Would you copy out the whole listing exactly as given?
########
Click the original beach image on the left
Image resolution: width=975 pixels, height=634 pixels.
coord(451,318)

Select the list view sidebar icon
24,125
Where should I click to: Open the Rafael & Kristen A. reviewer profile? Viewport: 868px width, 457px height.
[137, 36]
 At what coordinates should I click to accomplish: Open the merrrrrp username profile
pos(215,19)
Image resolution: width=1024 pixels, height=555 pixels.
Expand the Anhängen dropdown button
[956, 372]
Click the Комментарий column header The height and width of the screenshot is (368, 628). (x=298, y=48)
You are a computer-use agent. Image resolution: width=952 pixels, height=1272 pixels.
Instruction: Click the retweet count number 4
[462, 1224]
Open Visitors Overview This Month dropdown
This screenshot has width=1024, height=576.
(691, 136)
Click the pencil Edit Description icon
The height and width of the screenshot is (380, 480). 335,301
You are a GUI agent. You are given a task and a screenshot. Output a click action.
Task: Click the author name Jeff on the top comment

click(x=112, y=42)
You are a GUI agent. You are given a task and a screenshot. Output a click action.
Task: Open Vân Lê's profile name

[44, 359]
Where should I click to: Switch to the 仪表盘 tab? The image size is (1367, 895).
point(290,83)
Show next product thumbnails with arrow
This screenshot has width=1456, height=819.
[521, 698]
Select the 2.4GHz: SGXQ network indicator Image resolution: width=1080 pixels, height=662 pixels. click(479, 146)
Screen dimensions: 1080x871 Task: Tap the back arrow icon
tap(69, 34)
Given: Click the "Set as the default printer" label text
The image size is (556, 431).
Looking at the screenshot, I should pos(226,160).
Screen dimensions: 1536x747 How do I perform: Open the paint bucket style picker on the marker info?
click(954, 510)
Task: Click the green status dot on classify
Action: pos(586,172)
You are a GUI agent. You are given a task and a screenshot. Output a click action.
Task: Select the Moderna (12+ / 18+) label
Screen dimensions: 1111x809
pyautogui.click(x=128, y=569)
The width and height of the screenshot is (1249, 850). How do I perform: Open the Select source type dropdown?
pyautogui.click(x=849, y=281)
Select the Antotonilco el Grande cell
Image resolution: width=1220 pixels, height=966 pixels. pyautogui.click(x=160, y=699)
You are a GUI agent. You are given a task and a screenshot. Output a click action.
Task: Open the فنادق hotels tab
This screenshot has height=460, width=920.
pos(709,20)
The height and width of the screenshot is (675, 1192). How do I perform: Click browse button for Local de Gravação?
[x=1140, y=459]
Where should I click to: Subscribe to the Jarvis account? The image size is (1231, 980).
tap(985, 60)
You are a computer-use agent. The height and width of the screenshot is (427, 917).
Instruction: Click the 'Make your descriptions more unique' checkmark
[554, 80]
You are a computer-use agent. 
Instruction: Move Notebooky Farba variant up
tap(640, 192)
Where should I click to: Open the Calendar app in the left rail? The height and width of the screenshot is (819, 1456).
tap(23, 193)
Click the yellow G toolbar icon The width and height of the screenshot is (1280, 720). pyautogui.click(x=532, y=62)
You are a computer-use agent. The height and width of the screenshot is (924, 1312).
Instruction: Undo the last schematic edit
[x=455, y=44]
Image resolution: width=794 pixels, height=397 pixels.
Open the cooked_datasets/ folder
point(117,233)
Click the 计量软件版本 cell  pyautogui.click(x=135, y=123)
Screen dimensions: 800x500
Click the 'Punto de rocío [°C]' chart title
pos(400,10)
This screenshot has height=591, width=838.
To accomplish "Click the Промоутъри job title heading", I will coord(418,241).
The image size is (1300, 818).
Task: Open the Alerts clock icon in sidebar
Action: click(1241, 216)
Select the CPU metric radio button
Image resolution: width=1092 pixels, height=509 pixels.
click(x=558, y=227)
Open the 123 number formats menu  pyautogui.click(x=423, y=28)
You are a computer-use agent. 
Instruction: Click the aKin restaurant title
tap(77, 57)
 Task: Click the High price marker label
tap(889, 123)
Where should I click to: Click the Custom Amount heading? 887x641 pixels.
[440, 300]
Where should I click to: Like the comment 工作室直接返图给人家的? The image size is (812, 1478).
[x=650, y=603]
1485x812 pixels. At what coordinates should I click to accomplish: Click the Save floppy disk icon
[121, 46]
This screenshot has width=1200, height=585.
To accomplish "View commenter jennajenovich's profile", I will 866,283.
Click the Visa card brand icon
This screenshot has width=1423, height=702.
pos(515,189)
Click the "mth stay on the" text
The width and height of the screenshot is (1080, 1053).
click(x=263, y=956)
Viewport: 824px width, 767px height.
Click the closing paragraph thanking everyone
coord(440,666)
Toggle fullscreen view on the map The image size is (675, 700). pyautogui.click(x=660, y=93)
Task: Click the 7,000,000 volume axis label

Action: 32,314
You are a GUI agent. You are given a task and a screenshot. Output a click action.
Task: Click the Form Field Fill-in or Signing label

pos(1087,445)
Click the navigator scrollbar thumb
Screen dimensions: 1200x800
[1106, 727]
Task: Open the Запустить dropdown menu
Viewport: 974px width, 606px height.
########
## Solution to this task:
Click the original beach image on the left
Image resolution: width=975 pixels, height=634 pixels.
coord(451,318)

Select the list view sidebar icon
24,125
Where should I click to: Open the Rafael & Kristen A. reviewer profile? Viewport: 868px width, 457px height.
[137, 36]
 At what coordinates should I click to accomplish: Open the merrrrrp username profile
pos(215,19)
Image resolution: width=1024 pixels, height=555 pixels.
Expand the Anhängen dropdown button
[956, 372]
Click the Комментарий column header The height and width of the screenshot is (368, 628). (x=298, y=48)
You are a computer-use agent. Image resolution: width=952 pixels, height=1272 pixels.
Instruction: Click the retweet count number 4
[462, 1224]
Open Visitors Overview This Month dropdown
This screenshot has width=1024, height=576.
(691, 136)
Click the pencil Edit Description icon
The height and width of the screenshot is (380, 480). 335,301
You are a GUI agent. You are given a task and a screenshot. Output a click action.
Task: Click the author name Jeff on the top comment

click(x=112, y=42)
You are a GUI agent. You are given a task and a screenshot. Output a click action.
Task: Open Vân Lê's profile name

[44, 359]
Where should I click to: Switch to the 仪表盘 tab? The image size is (1367, 895).
point(290,83)
Show next product thumbnails with arrow
This screenshot has width=1456, height=819.
[521, 698]
Select the 2.4GHz: SGXQ network indicator Image resolution: width=1080 pixels, height=662 pixels. click(479, 146)
Screen dimensions: 1080x871 Task: Tap the back arrow icon
tap(69, 34)
Given: Click the "Set as the default printer" label text
The image size is (556, 431).
Looking at the screenshot, I should pos(226,160).
Screen dimensions: 1536x747 How do I perform: Open the paint bucket style picker on the marker info?
click(954, 510)
Task: Click the green status dot on classify
Action: pos(586,172)
You are a GUI agent. You are given a task and a screenshot. Output a click action.
Task: Select the Moderna (12+ / 18+) label
Screen dimensions: 1111x809
pyautogui.click(x=128, y=569)
The width and height of the screenshot is (1249, 850). How do I perform: Open the Select source type dropdown?
pyautogui.click(x=849, y=281)
Select the Antotonilco el Grande cell
Image resolution: width=1220 pixels, height=966 pixels. pyautogui.click(x=160, y=699)
You are a GUI agent. You are given a task and a screenshot. Output a click action.
Task: Open the فنادق hotels tab
This screenshot has height=460, width=920.
pos(709,20)
The height and width of the screenshot is (675, 1192). How do I perform: Click browse button for Local de Gravação?
[x=1140, y=459]
Where should I click to: Subscribe to the Jarvis account? The image size is (1231, 980).
tap(985, 60)
You are a computer-use agent. The height and width of the screenshot is (427, 917).
Instruction: Click the 'Make your descriptions more unique' checkmark
[554, 80]
You are a computer-use agent. 
Instruction: Move Notebooky Farba variant up
tap(640, 192)
Where should I click to: Open the Calendar app in the left rail? The height and width of the screenshot is (819, 1456).
tap(23, 193)
Click the yellow G toolbar icon The width and height of the screenshot is (1280, 720). pyautogui.click(x=532, y=62)
You are a computer-use agent. The height and width of the screenshot is (924, 1312).
Instruction: Undo the last schematic edit
[x=455, y=44]
Image resolution: width=794 pixels, height=397 pixels.
Open the cooked_datasets/ folder
point(117,233)
Click the 计量软件版本 cell  pyautogui.click(x=135, y=123)
Screen dimensions: 800x500
Click the 'Punto de rocío [°C]' chart title
pos(400,10)
This screenshot has height=591, width=838.
To accomplish "Click the Промоутъри job title heading", I will coord(418,241).
The image size is (1300, 818).
Task: Open the Alerts clock icon in sidebar
Action: click(1241, 216)
Select the CPU metric radio button
Image resolution: width=1092 pixels, height=509 pixels.
click(x=558, y=227)
Open the 123 number formats menu  pyautogui.click(x=423, y=28)
You are a computer-use agent. 
Instruction: Click the aKin restaurant title
tap(77, 57)
 Task: Click the High price marker label
tap(889, 123)
Where should I click to: Click the Custom Amount heading? 887x641 pixels.
[440, 300]
Where should I click to: Like the comment 工作室直接返图给人家的? The image size is (812, 1478).
[x=650, y=603]
1485x812 pixels. At what coordinates should I click to accomplish: Click the Save floppy disk icon
[121, 46]
This screenshot has width=1200, height=585.
To accomplish "View commenter jennajenovich's profile", I will 866,283.
Click the Visa card brand icon
This screenshot has width=1423, height=702.
pos(515,189)
Click the "mth stay on the" text
The width and height of the screenshot is (1080, 1053).
click(x=263, y=956)
Viewport: 824px width, 767px height.
Click the closing paragraph thanking everyone
coord(440,666)
Toggle fullscreen view on the map The image size is (675, 700). pyautogui.click(x=660, y=93)
Task: Click the 7,000,000 volume axis label

Action: 32,314
You are a GUI agent. You are given a task and a screenshot. Output a click action.
Task: Click the Form Field Fill-in or Signing label

pos(1087,445)
Click the navigator scrollbar thumb
Screen dimensions: 1200x800
[1106, 727]
Task: Open the Запустить dropdown menu
Viewport: 974px width, 606px height.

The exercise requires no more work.